Centre for Democracy and Economic Development Initiative (Cdedi) executive director Sylvester Namiwa spent a night in custody following his arrest in Lilongwe yesterday for allegedly holding illegal protests.
Police picked Namiwa outside Parliament Building where his organisation was holding vigils to force Parliament leadership to explain how a Loan Authorisation Bill of K93 billion found itself on the Order Paper—an outline of issues to be discussed in Parliament—without the approval and knowledge of key stakeholders, including Cabinet.
The Cdedi head proceeded with the planned vigil despite Lilongwe City Council not granting him permission citing security as the country is hosting the Southern African Development Community (Sadc) Summit and the worsening Covid-19 situation.
The police said Namiwa contravened Section 108 of Police Act by disregarding Lilongwe City Council’s decision not to grant him permission.

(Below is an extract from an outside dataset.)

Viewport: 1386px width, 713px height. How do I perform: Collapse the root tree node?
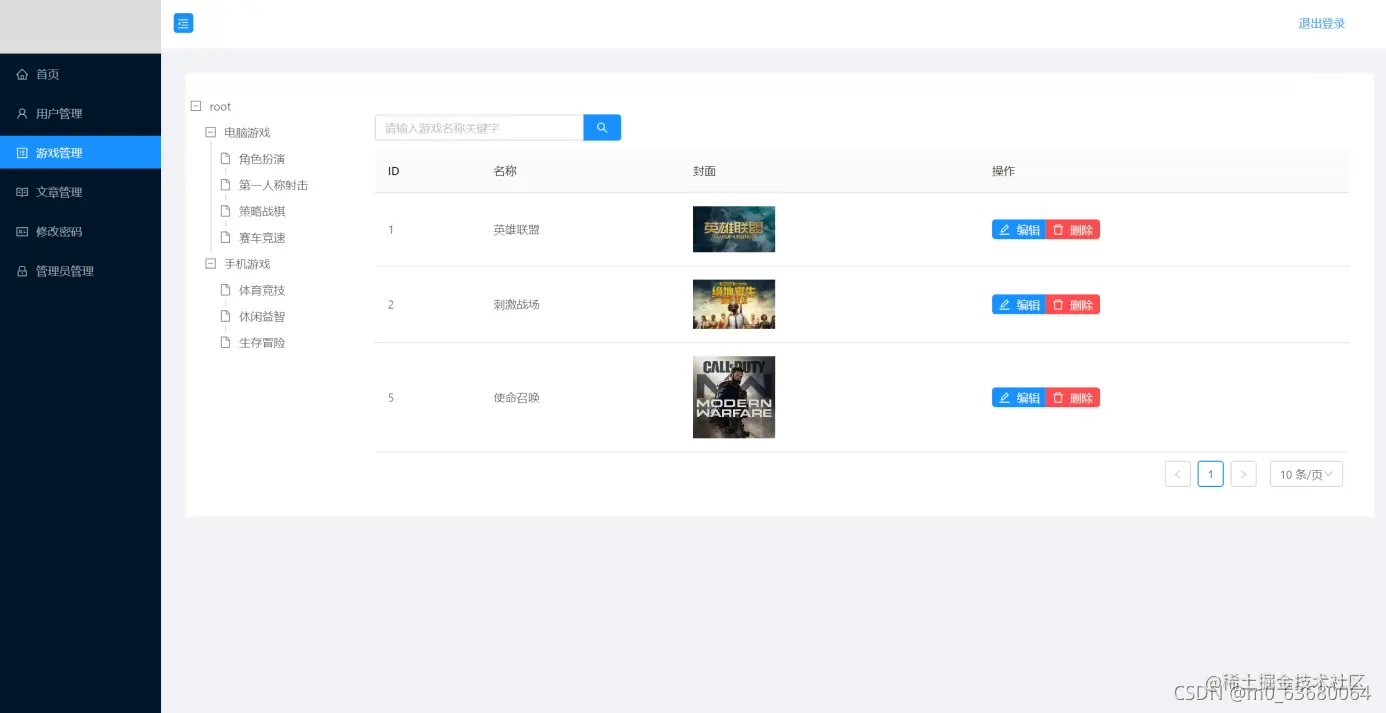(194, 106)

National Police spokesperson James Kadadzera in an interview yesterday said the law enforcers will charge and take the activist to court within the 48-hour rule.
On why they only arrested one person, leaving out other protesters, he said several people were also arrested, but he was yet to know their identities.
Said Kadadzera: “Namiwa’s notice was not approved by the city council and it was wrong for him to proceed with the vigils because he broke the law; hence, his arrest.”
But a governance expert Rafiq Hajat queried the police action, arguing that the Constitution is clear on the right of assembly for citizens in the country.
He said insisting that demonstrators should first get permission before going on the streets is undemocratic and a violation of people’s rights.
Said Hajat:” As CSOs, we have run into such challenges with the police, especially when demonstrating on very sensitive issues. The July 20 demonstrations in 2011 are a good example. The police stopped us from marching until we got a court injunction.
“This just goes to show that there is a challenge before us and this issue needs to be cleared to avoid further confrontations between protesters and police in future.”
On his part, Human Right Defenders Coalition (HRDC) national chairperson Gift Trapence called for unconditional release of the activist.
“One doesn’t need to beg to hold demonstrations. Actually, HRDC went to court on this matter and we went as far as the Supreme Court. We demand his release,” he said.